───── DATA SECTION

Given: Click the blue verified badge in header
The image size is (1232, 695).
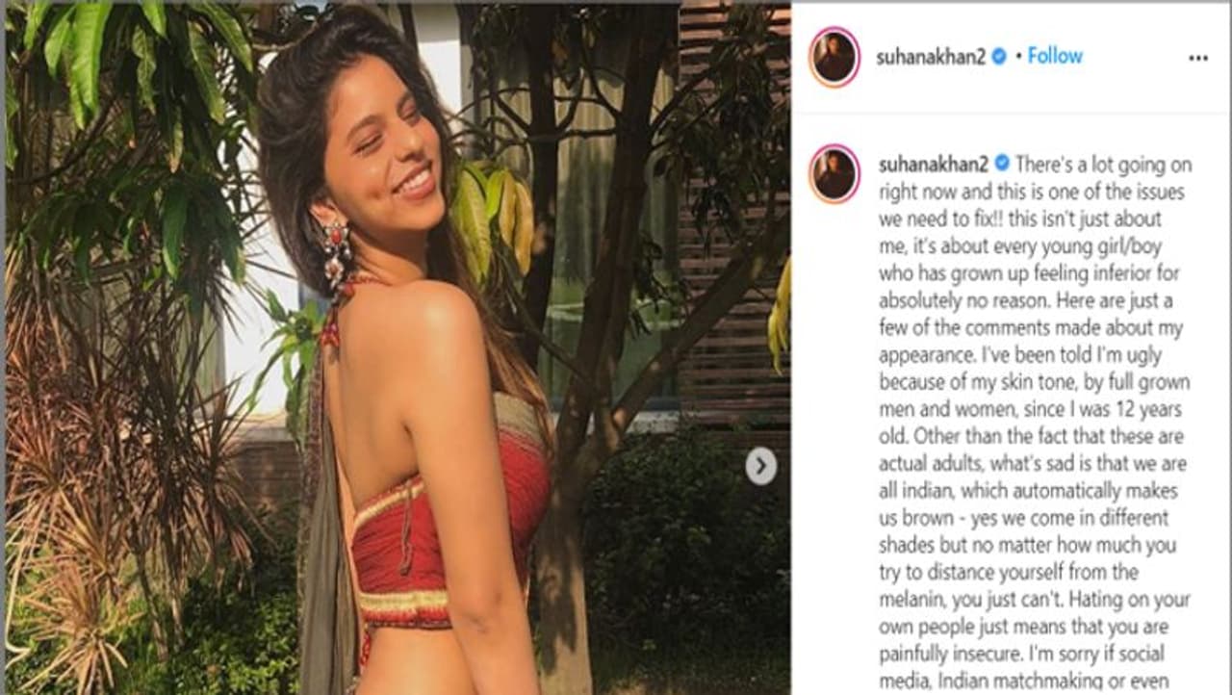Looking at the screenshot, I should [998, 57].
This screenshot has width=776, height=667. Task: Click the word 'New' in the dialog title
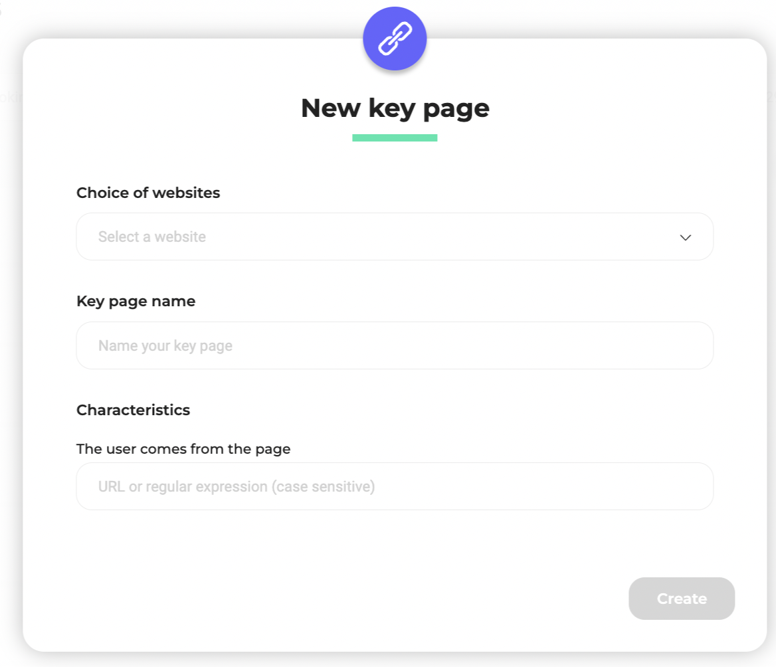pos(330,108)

──────────
───── DATA SECTION

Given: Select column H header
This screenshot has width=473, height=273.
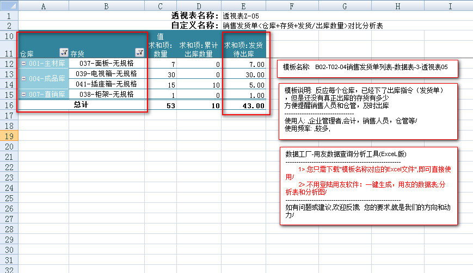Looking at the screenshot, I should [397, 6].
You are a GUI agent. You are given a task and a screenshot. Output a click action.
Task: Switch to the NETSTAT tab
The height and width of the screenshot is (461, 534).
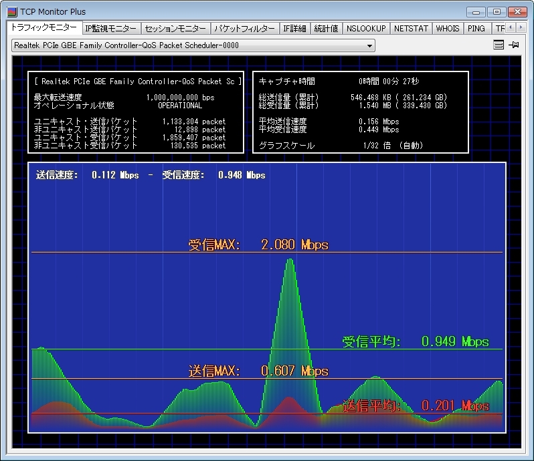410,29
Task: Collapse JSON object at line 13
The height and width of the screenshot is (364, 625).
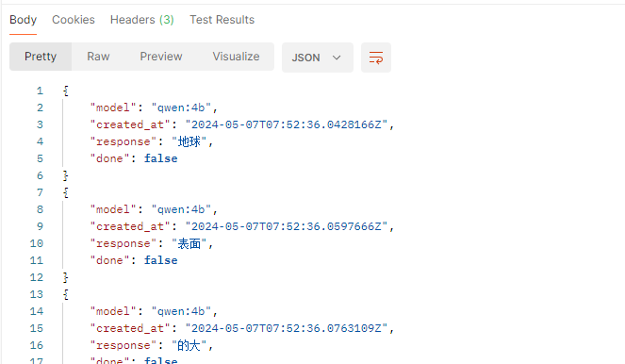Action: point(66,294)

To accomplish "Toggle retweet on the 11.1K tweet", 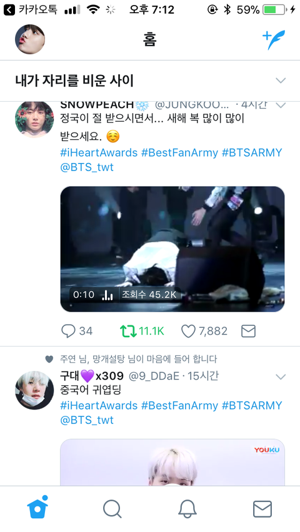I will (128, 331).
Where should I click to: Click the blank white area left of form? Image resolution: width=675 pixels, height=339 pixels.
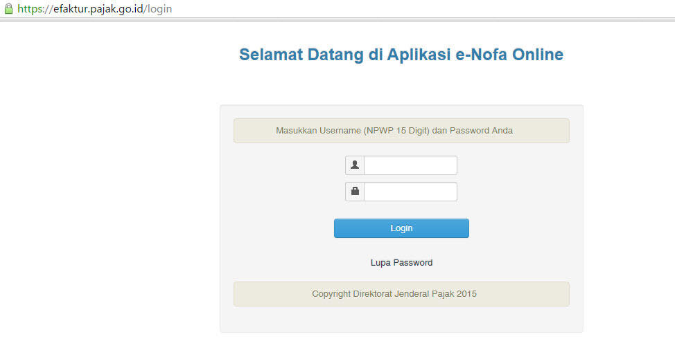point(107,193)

──────────
───── DATA SECTION

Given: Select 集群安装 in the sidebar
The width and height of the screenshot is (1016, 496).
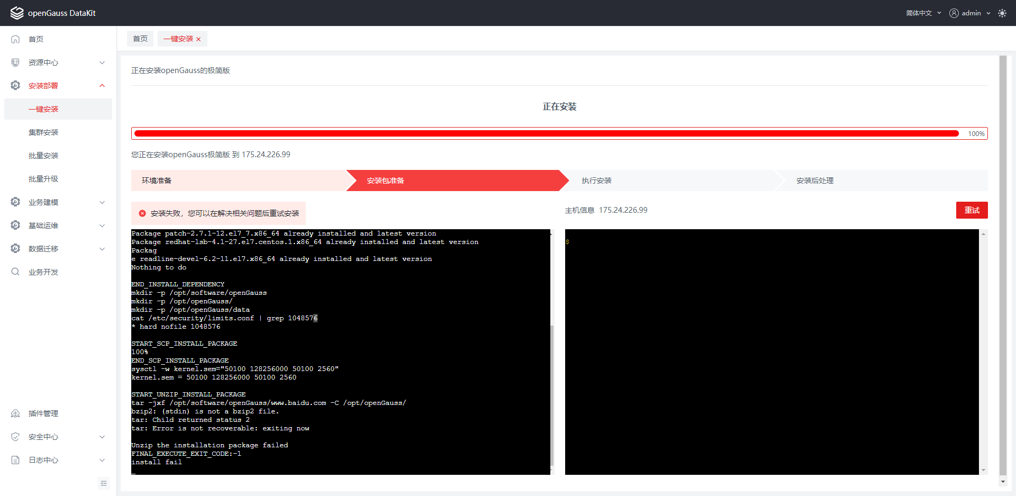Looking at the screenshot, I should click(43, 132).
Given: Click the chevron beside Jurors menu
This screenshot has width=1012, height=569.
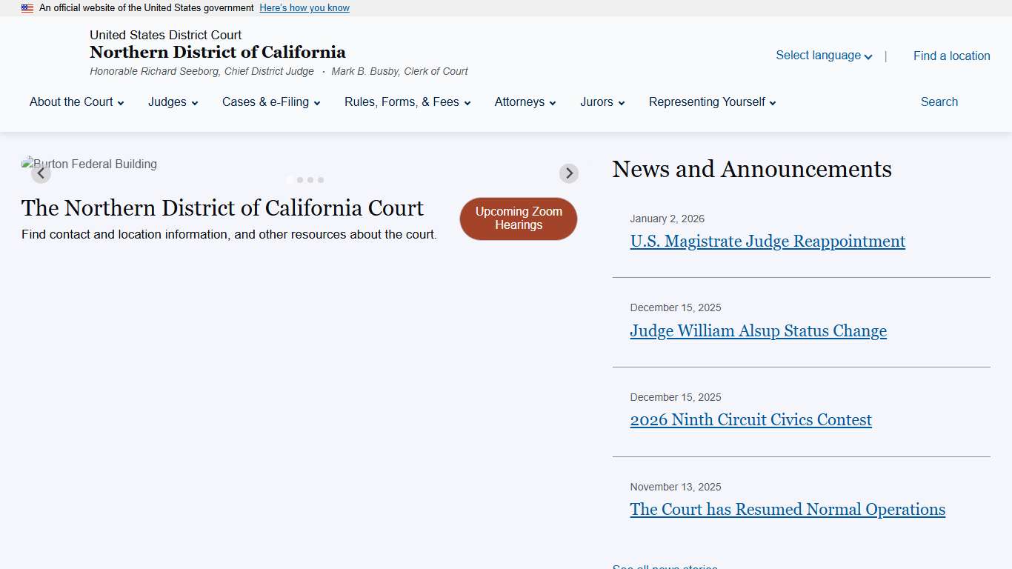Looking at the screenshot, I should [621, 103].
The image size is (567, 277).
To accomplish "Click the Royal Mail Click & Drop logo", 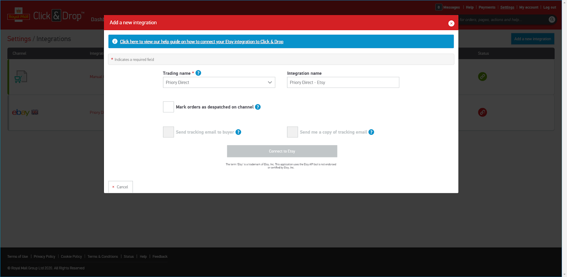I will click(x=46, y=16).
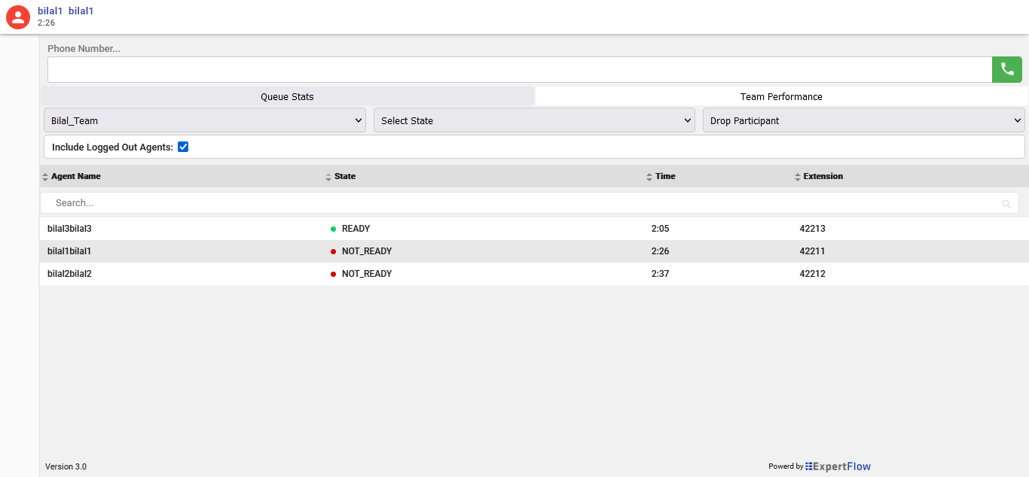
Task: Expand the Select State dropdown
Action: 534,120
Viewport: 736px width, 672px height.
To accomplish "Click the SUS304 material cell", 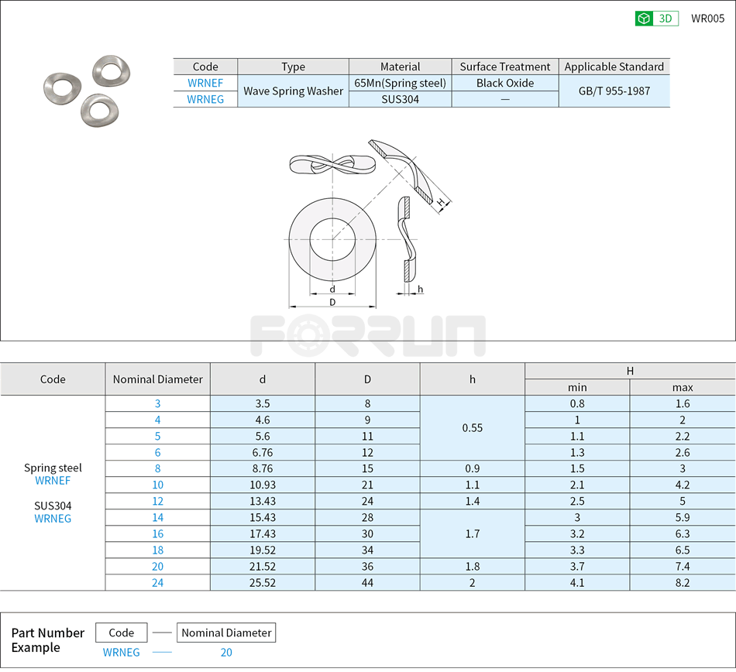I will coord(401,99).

──────────

> ABOUT THIS EXERCISE
Go through the data line by line and work out how many lines contain "header". Give only that number.

> ANSWER TO THE EXERCISE
2